• **Your instructions**
Find the line containing "Task: Switch to the Учредители tab" in the listing below; reproduce it and every line after, exactly. Skip pictures.

• **Supplied data**

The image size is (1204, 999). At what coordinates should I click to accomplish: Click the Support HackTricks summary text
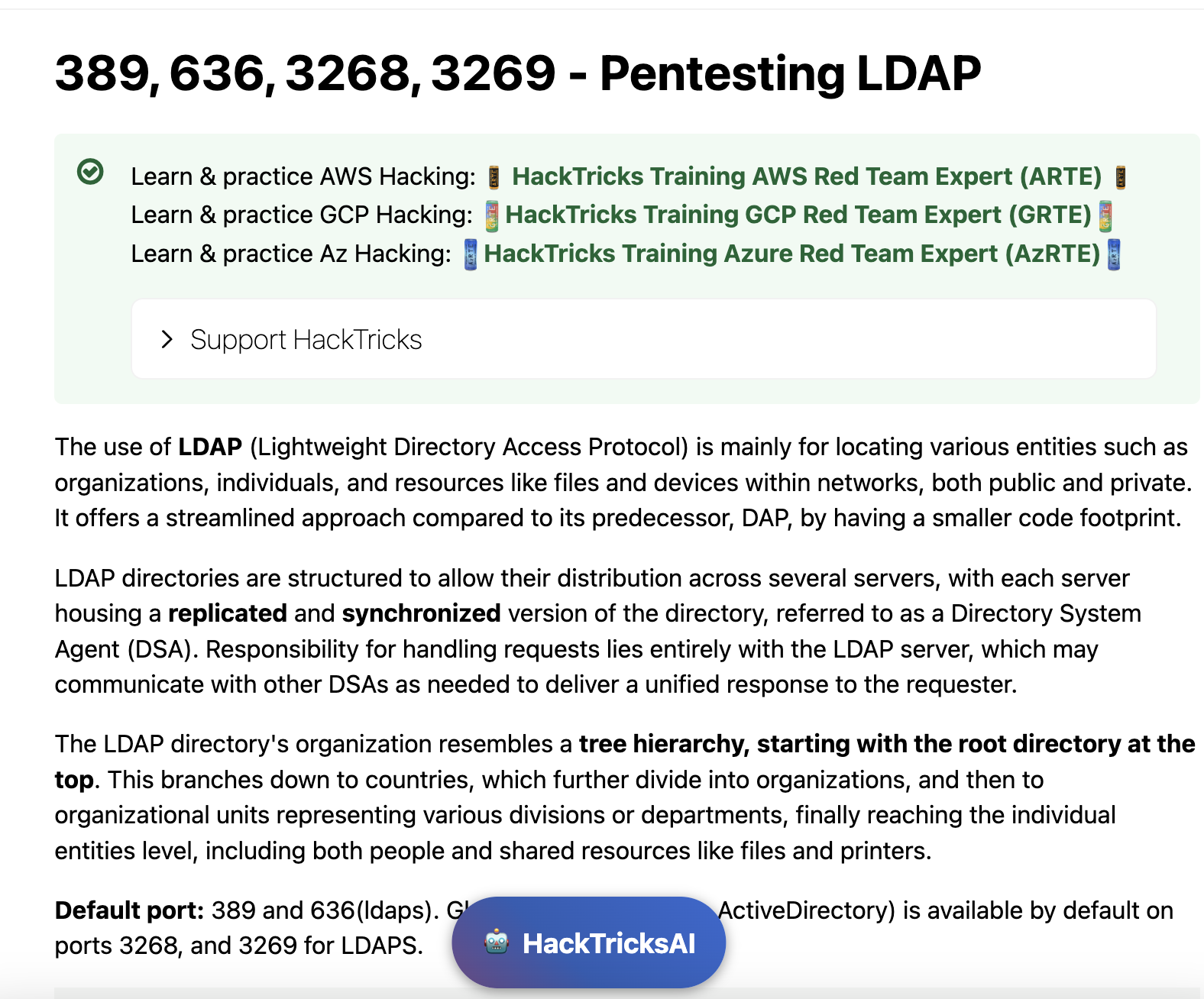click(x=306, y=339)
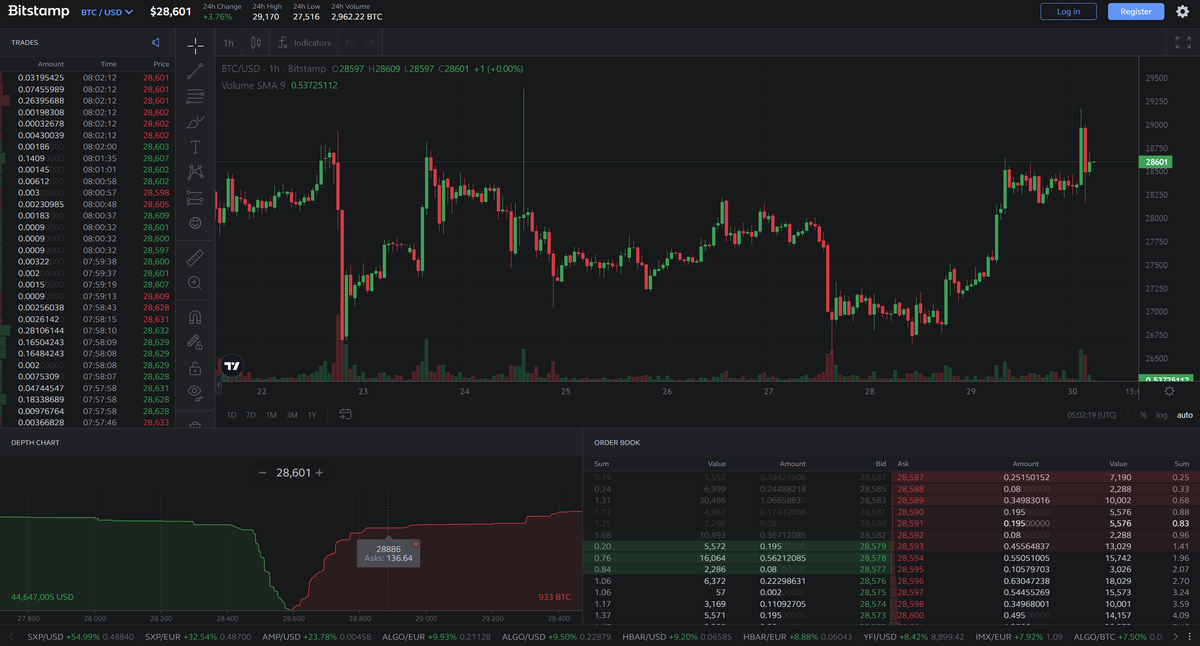
Task: Pick the brush drawing tool
Action: coord(195,122)
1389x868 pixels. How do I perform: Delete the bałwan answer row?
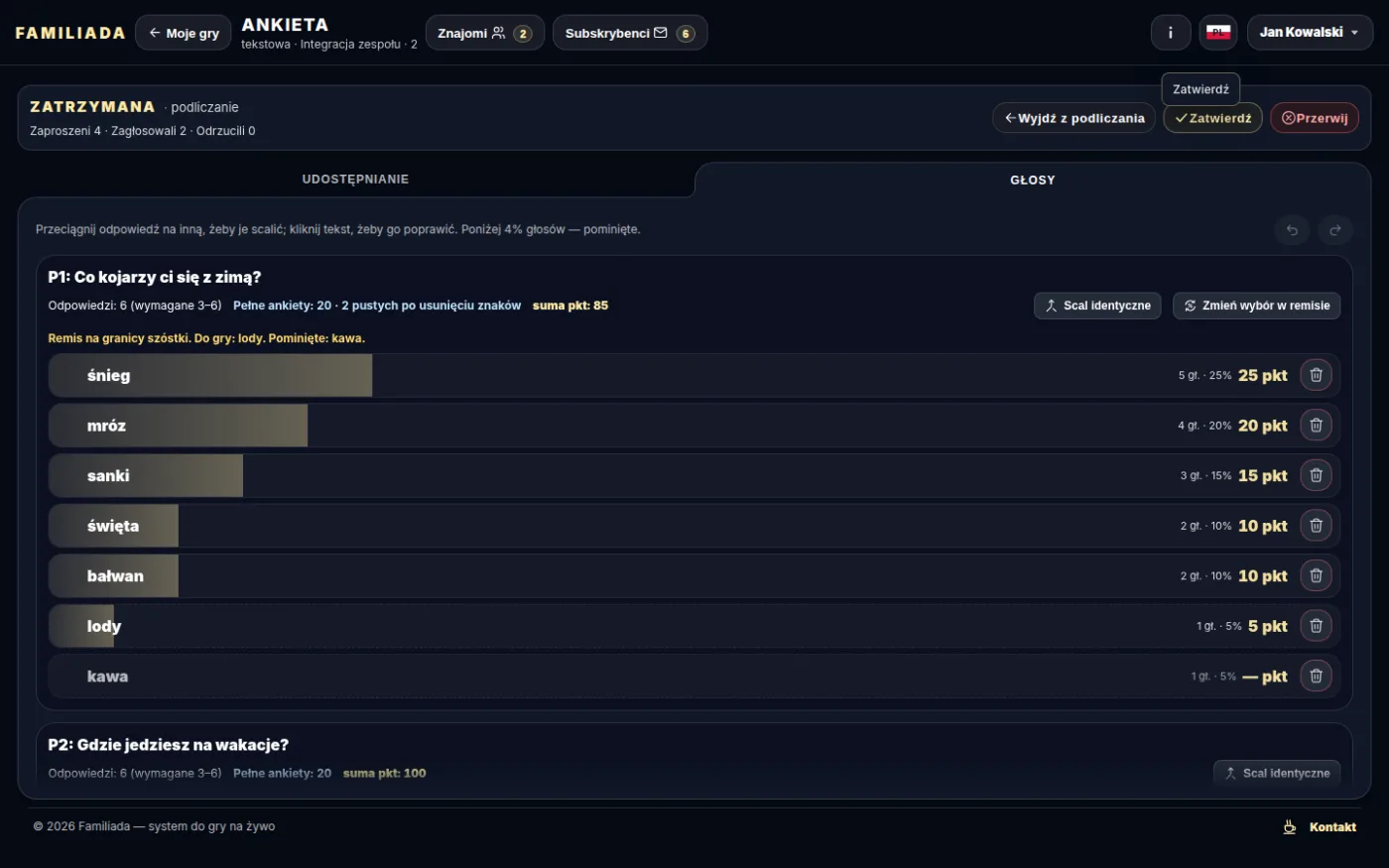pyautogui.click(x=1316, y=575)
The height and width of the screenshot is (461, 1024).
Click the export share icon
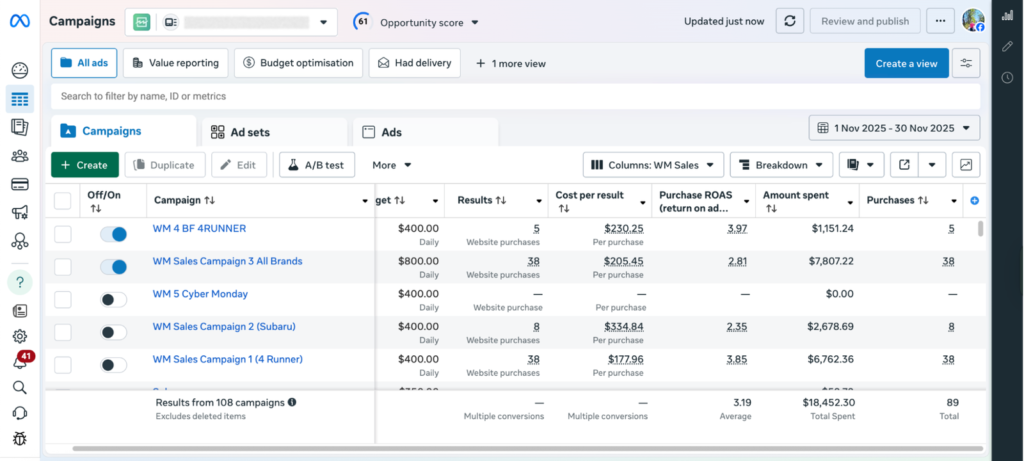click(x=904, y=165)
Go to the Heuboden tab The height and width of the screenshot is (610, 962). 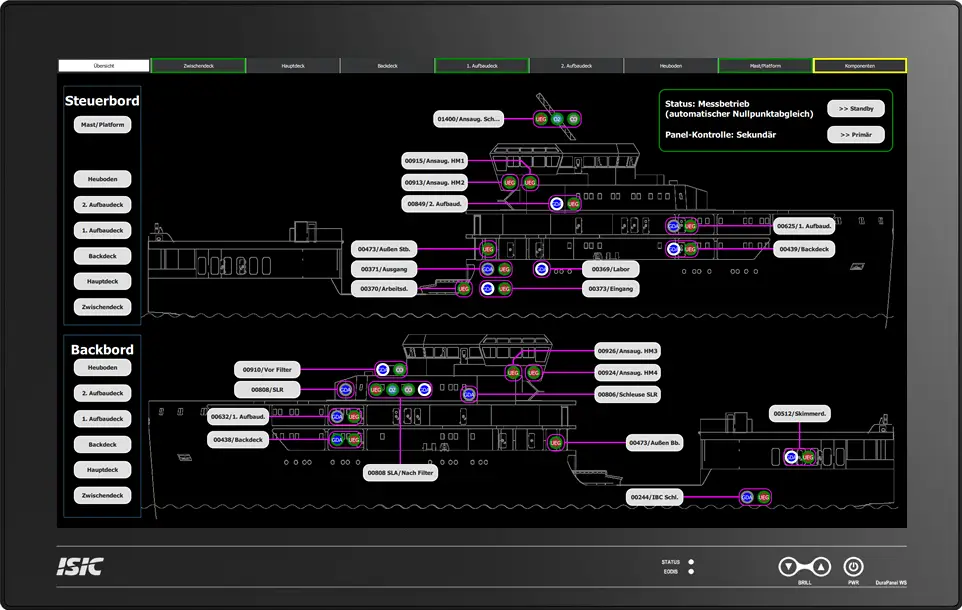[x=670, y=66]
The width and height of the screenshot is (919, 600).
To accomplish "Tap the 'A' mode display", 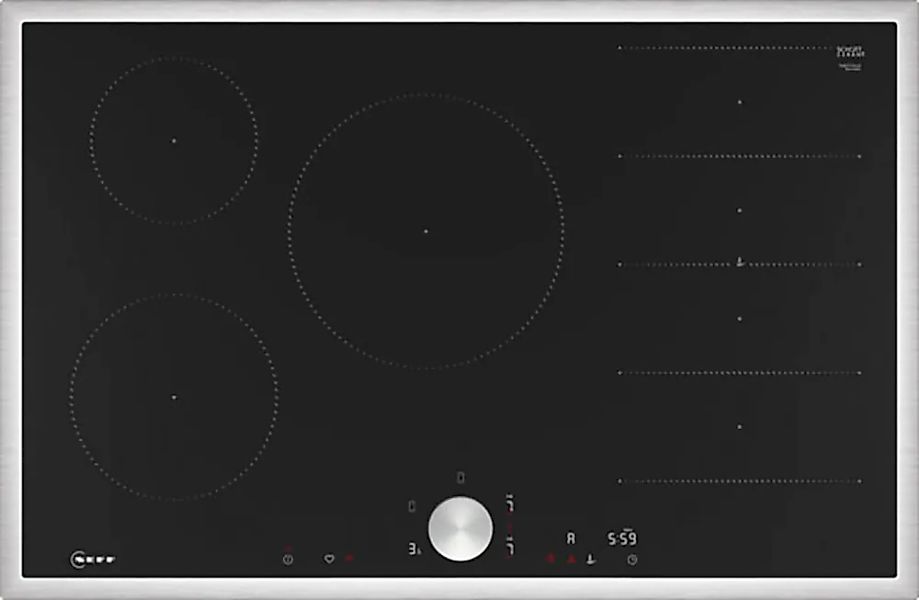I will [571, 538].
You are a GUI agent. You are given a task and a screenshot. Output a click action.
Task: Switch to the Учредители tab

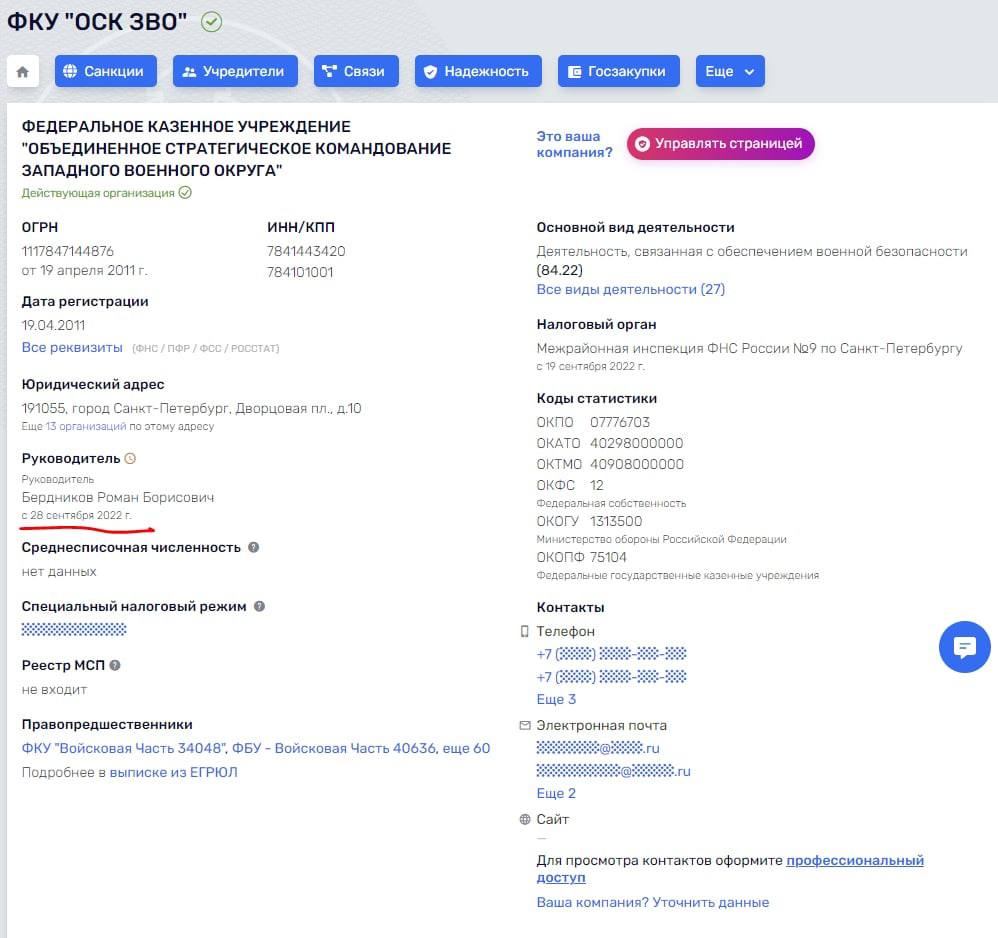pos(235,72)
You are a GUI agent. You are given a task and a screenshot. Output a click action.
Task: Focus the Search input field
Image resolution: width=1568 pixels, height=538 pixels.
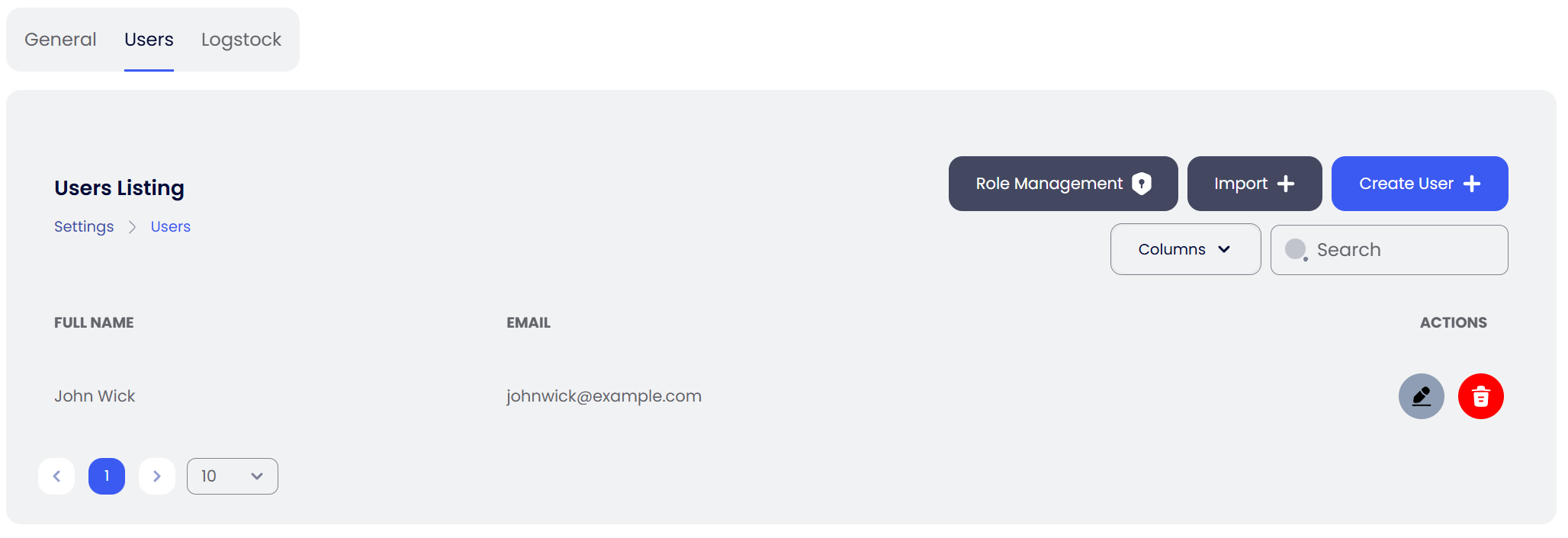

• **Reply to the exercise**
Task: Switch to the Учредители tab

pos(235,72)
You are a GUI agent. You are given a task and a screenshot. Output a click action.
Task: Focus the Search input field
Image resolution: width=1568 pixels, height=538 pixels.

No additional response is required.